How do we make “not doing” more common?
As some of you know, my last day at my “job” (you know where an organization pays me, and for my benefits, gives me time off, that kind of jazz). As my first offering in my newly found entrepreneurial freedom, Meghan O’Malley my friend and mentor were offering an inspiration, collaboration and magic workshop called Spark - igniting magic in “the plan.” It was going to be January 3 at 1 pm (TODAY, the day I am writing this post).
Then Omicron hit.
Fast forward to today, I am recovering from COVID, it has snowed here in Asheville and I grateful that we postponed the workshop (indefinitely as we are waiting til COVID feels more manageable).
In between this moment and our decision to cancel/indefinitely postpone, this experience has incited lots of thoughts and feelings (of course, have you met me).
There are several things that came up for me around not doing, some other names for not doing:
Failure
Pivot
I’ve noticed that a business is more likely to say that they have pivoted to something else rather than just say “we are no longer moving forward with this project.” I can definitely see how it can be an accurate term. When Google stopped producing Google Glass, they did not completely stop working on it (they later have announced “enterprise editions”). Or remember Google+ their social media site? I don’t mean to pick on google.

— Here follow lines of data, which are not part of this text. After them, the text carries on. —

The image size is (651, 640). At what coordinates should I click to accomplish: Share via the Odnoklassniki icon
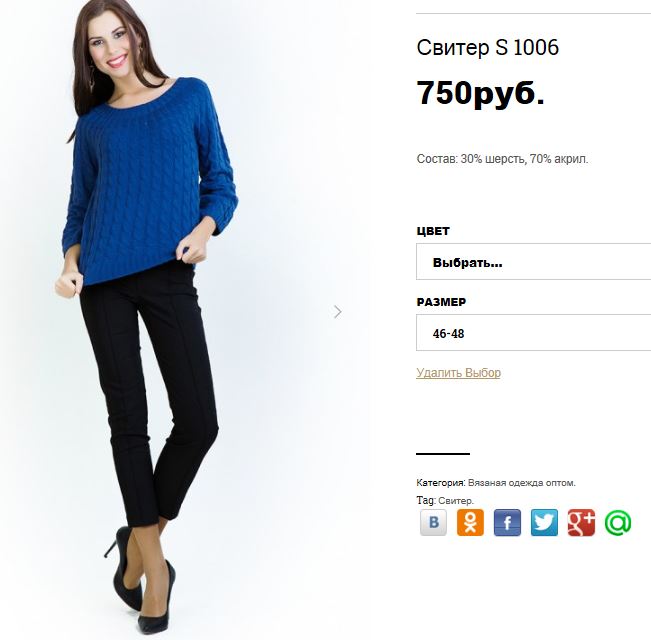470,522
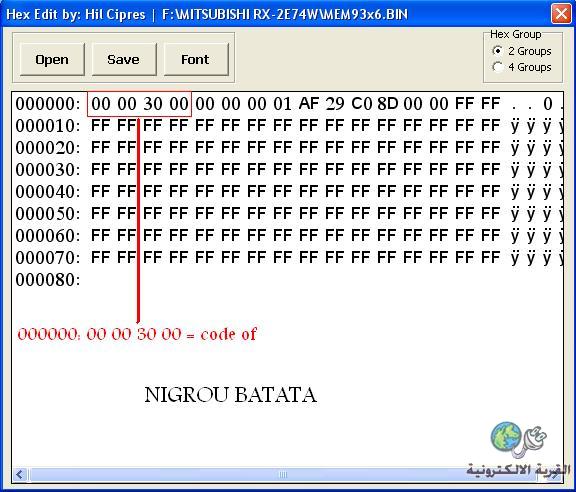Click the horizontal scrollbar thumb
Viewport: 576px width, 492px height.
coord(282,474)
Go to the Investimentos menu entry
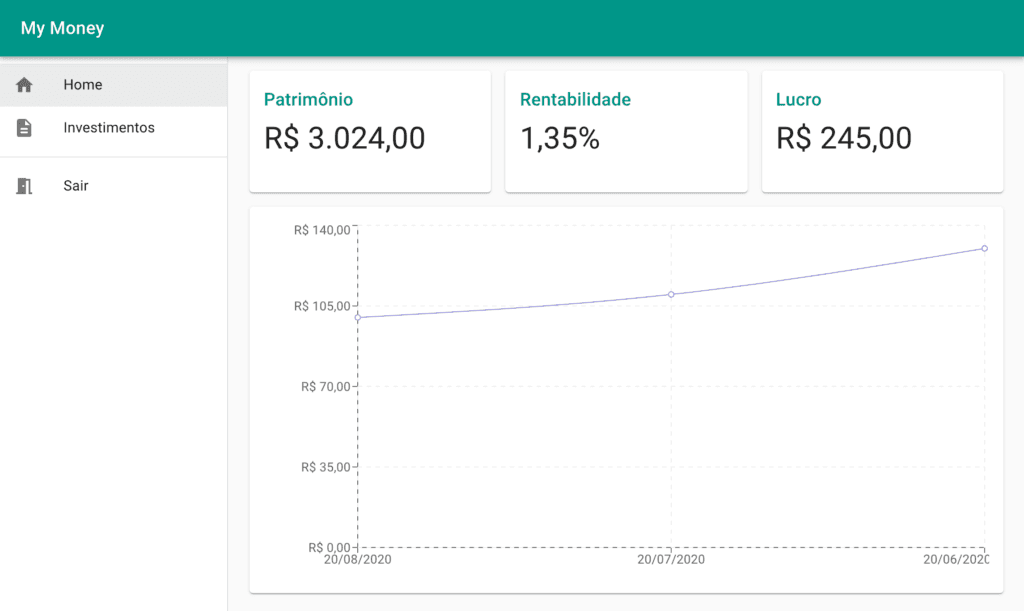The height and width of the screenshot is (611, 1024). pos(109,128)
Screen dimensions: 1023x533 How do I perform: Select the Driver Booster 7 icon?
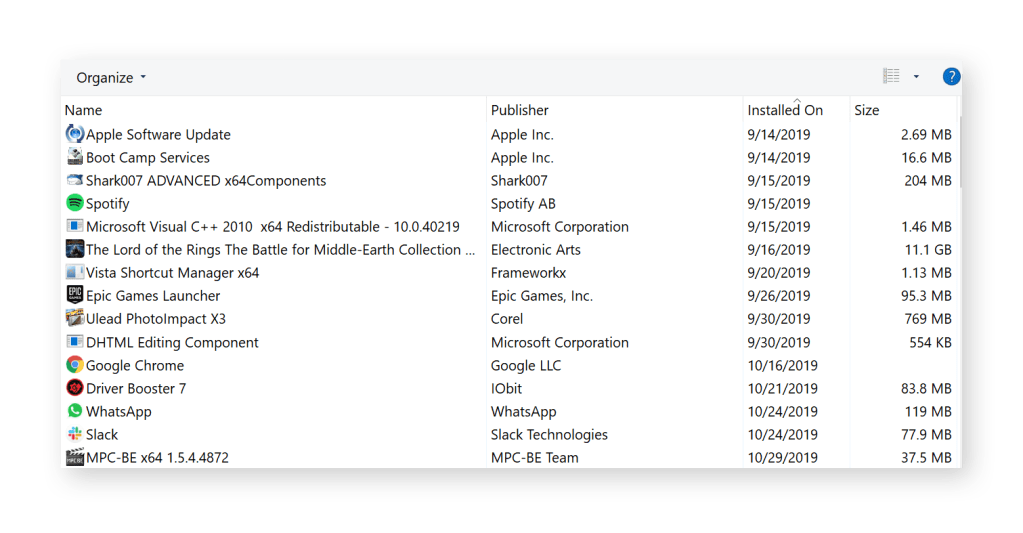point(74,389)
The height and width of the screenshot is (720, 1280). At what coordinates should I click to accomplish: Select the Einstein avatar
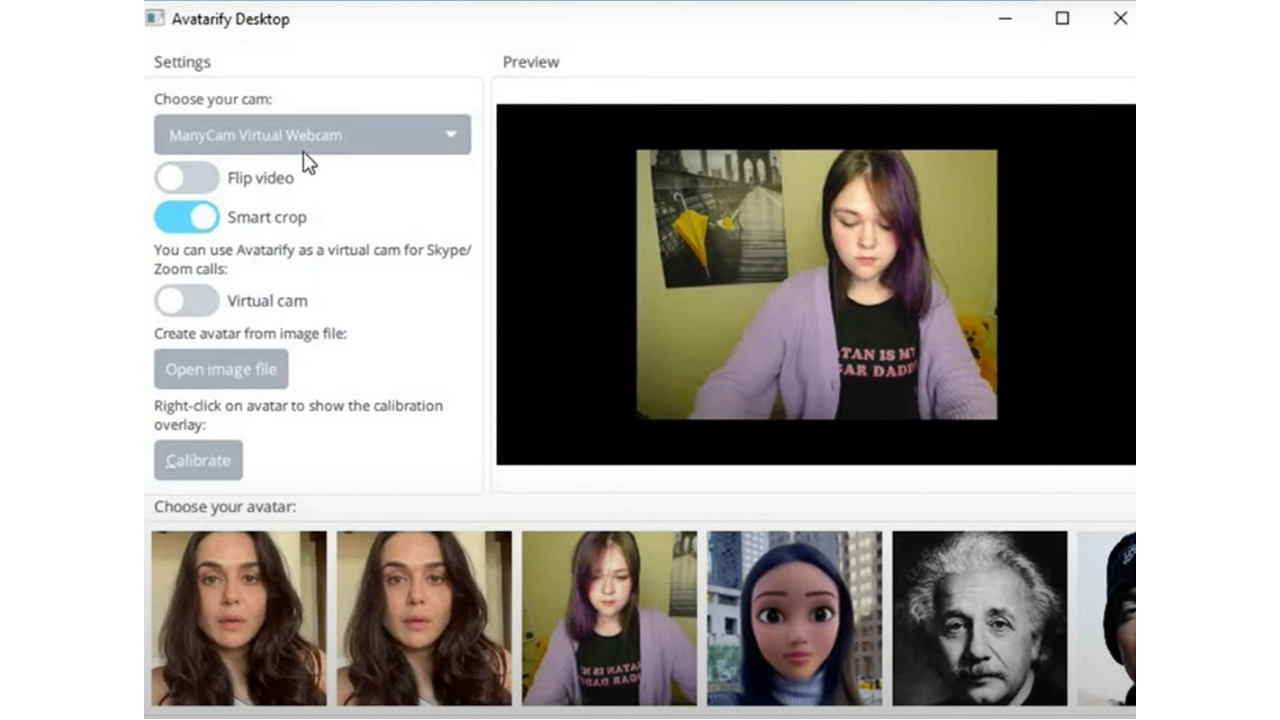(979, 617)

Tara McMullin, the podcast host, writer and speaker wrote a fabulous article about entrepreneurs’s experiences mid COVID. She asked them about how they were making changes to their businesses but not because the pandemic forced them — she named this phenomenon the Great Pivot. She charts several different entrepreneurial pivots from 1:1 coaching to group coaching programs, and the pivot from social media to your business website and then back to social media. In this Great Pivot (in 2021) she says “there is zero cohesion about what people are deciding to do next. They’re sick of what they’ve built. They’re tired of being sold on a dream … And they’re exhausted by trying to keep up with a market that is not built for them.”
So we can spin the not doing to pivoting, ok. And, I am struck by two things
1) the systems and structures that we have set up to honor and learn from not doing, failure, and why we pivot AND
2) the massive loss we continue to endure that we lack these systems and structures.
So why talk about the structures of being able to report out where we fail, where we have to indefinitely postpone? Why does it matter? My experience is that it makes things like failure and not doing feel bad. Yes, we have innumerable Ted Talks on the value of failure, but where are the examples and models that make us feel safe and not shameful?
That’s one of my goals here at context matters, to model and provide more examples of how to be brave, radically transparent, and embrace the holistic nature of being a human who owns a business or works in an organization.